These sound like abstract problems, but they are vital to every computer user’s life. Without knowing what a computer might do in some circumstance, it’s hard to predict whether two programs will collide and cause unpredictable things to happen, like crashes, data-loss, or data-corruption. The inability to prove that programs are bug-free means that clever or lucky adversaries might find new bugs and use them to take over a computer’s functionality, which is how we get spyware and all its related infections.
After a bunch of ineffective answers (read: anti-virus programs), the solution that nearly everyone has converged on is curation. Rather than demanding that users evaluate every program to make sure that it is neither incompetent nor malicious, we delegate our trust to certifying authorities who examine software and give the competent and beneficial programs their seal of approval.
But ‘‘curation’’ covers a broad spectrum of activities and practices. At one end, you have Ubuntu, a flavor of GNU/Linux that offers ‘‘repositories’’ of programs that are understood to be well-made and trustworthy. Ubuntu updates its repositories regularly with new versions of programs that correct defects as they are discovered. Theoretically, an Ubuntu repository could remove a program that has been found to be malicious, and while this hasn’t happened to date, a recent controversy on the proposed removal of a program due to a patent claim confirmed the possibility. Ubuntu builds its repositories by drawing on still other repositories from other GNU/Linux flavors, making it a curator of other curators, and it doesn’t pretend that it’s the only game in town. A few seconds’ easy work is all it takes to enable other repositories of software maintained by other curators, or to install software directly, without a repository. Ubuntu warns you when you do this that you’d better be sure you can trust the people whose software you’re installing, because they could be assuming total control over your system.
At the other end of the scale, you have devices whose manufacturers have a commercial stake in curation, such as Apple and Nintendo. Apple gets 30% of all the sales from the App stores, and then a further 30% of all the transactions taking place within those apps. Naturally, Apple goes to great lengths to ensure that you can’t install ‘‘third party’’ apps on your device and deprive Apple of its cut. They use cryptographic signatures to endorse official apps, and design their devices to reject unsigned apps or apps with a non-matching signature. Nintendo has a similar business model: they charge money for the signature that informs a 3DS that a given program is authorized to run. Nintendo goes further than Apple with the 3DS, which automatically fetches and installs OS updates, and if it detects any tampering with the existing OS, it permanently disables the device.

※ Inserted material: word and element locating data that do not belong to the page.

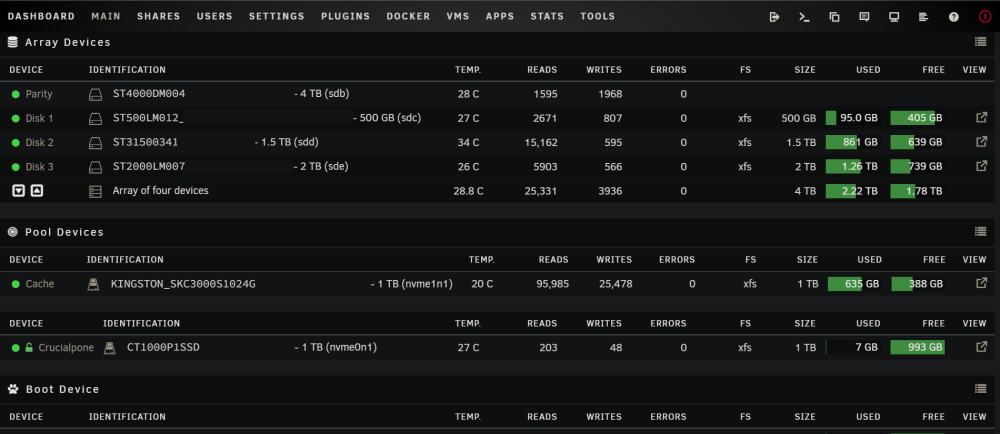This screenshot has height=434, width=1000.
Task: Browse the Cache pool view icon
Action: pyautogui.click(x=982, y=284)
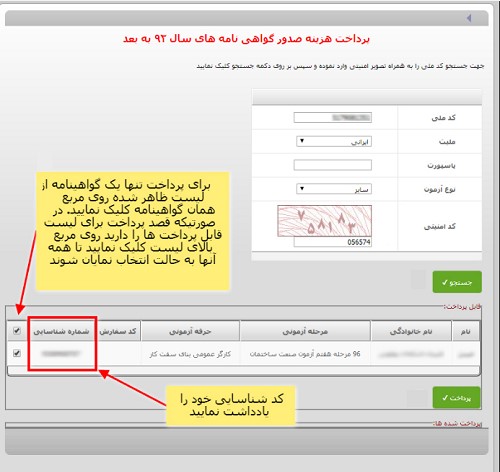The image size is (500, 472).
Task: Open the ملیت nationality dropdown
Action: click(334, 141)
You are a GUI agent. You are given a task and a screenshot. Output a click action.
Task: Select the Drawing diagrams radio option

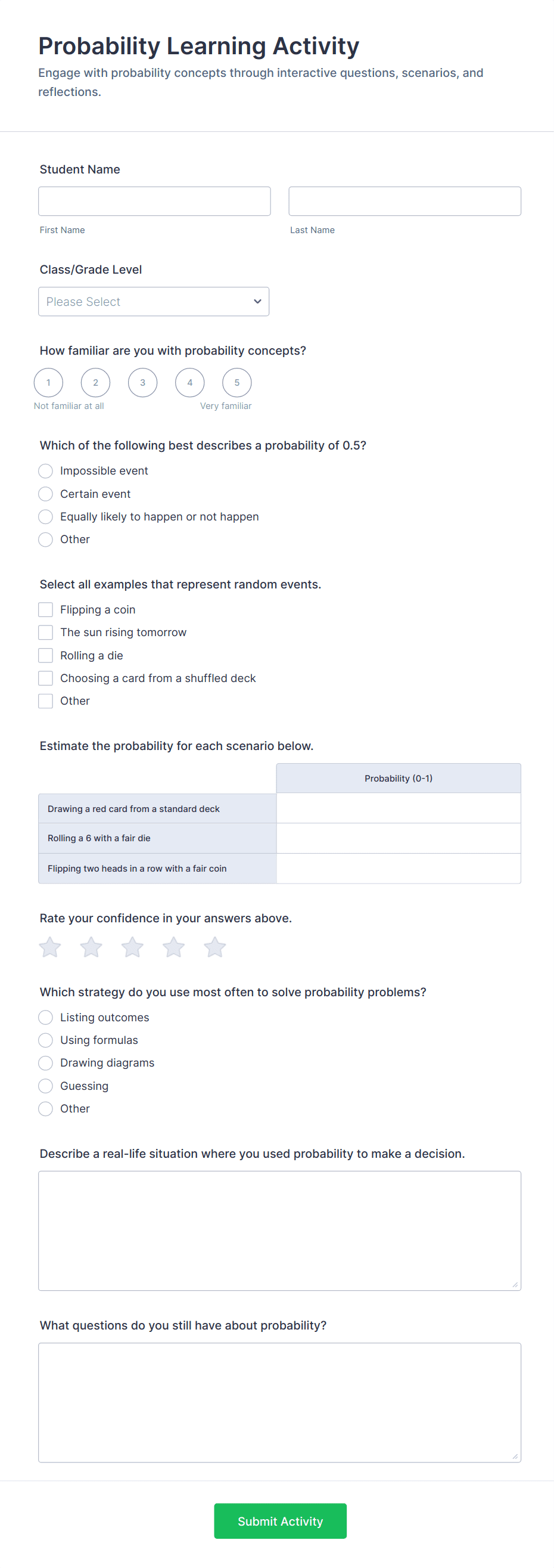tap(46, 1063)
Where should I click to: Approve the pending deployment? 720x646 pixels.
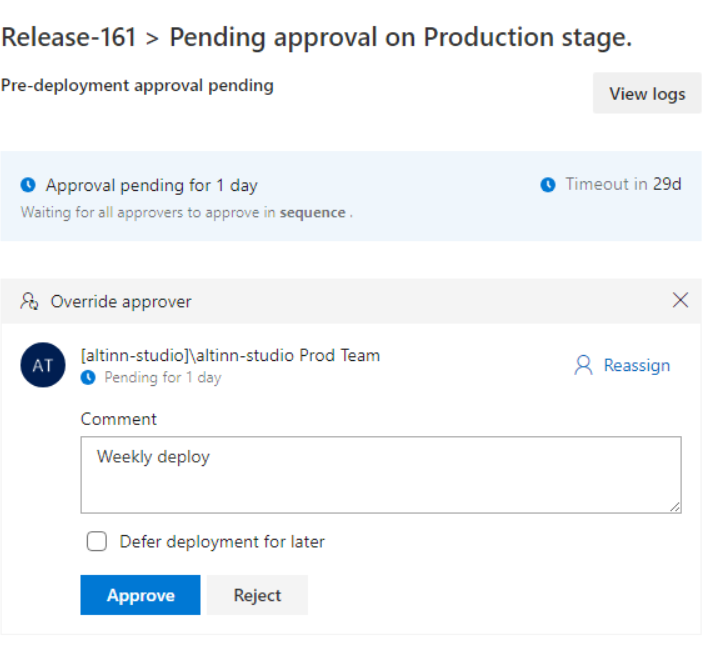[140, 595]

Both Apple and Nintendo argue that their curatorial process also intercepts low-quality and malicious software, preventing it from entering the platform. I don’t doubt their sincerity. But their curatorial model treats owners as adversaries and executes countermeasures to prevent people from knowing what the programs on their devices are doing. It has to, because a user who can fully inspect the operating system and its processes, and terminate or modify processes at will, can subvert the curation and undermine the manufacturer’s profits by choosing to buy software elsewhere.
This means that when bad things do slip through the curatorial process, the owner of the device has a harder time discovering it. A recent example of this was the scandal of CarrierIQ, a company that makes spyware for mobile phones. CarrierIQ’s software can capture information from the phone’s GPS, look at its files, inspect your text messages and e-mails, and watch you enter your passwords. Carriers had been knowingly and covertly installing this software, shipping an estimated 150,000,000 infected handsets.
The carriers are cagey about why they did this. CarrierIQ characterizes its software as a quality assurance tool that helped carriers gather aggregate statistics useful for planning and tuning their infrastructure. Some industry insiders speculate that CarrierIQ was also used to prevent ‘‘tethering’’ (using your mobile phone as a data modem for your laptop or other device). CarrierIQ ran covertly on both iPhones and Android phones, but CarrierIQ was discovered on Android first.
Android is closer to Ubuntu in its curatorial model than it is to Apple’s iOS. Out of the box, Android devices trust software from Google’s Marketplace, but a checkbox lets users choose to trust other marketplaces, too (Amazon operates an alternative Android marketplace). As a result, Android’s design doesn’t include the same anti-user countermeasures that are needed to defend a kind of curation that treats users adversarially. Trevor Eckhart, the researcher who discovered CarrierIQ in the wild, was able to hunt for suspicious activity in Android because Android doesn’t depend on keeping its workings a secret. A widely distributed, free, and diverse set of tools exist for inspecting and modifying Android devices. Armed with the knowledge of CarrierIQ’s existence, researchers were able to go on to discover it on Apple’s devices, too.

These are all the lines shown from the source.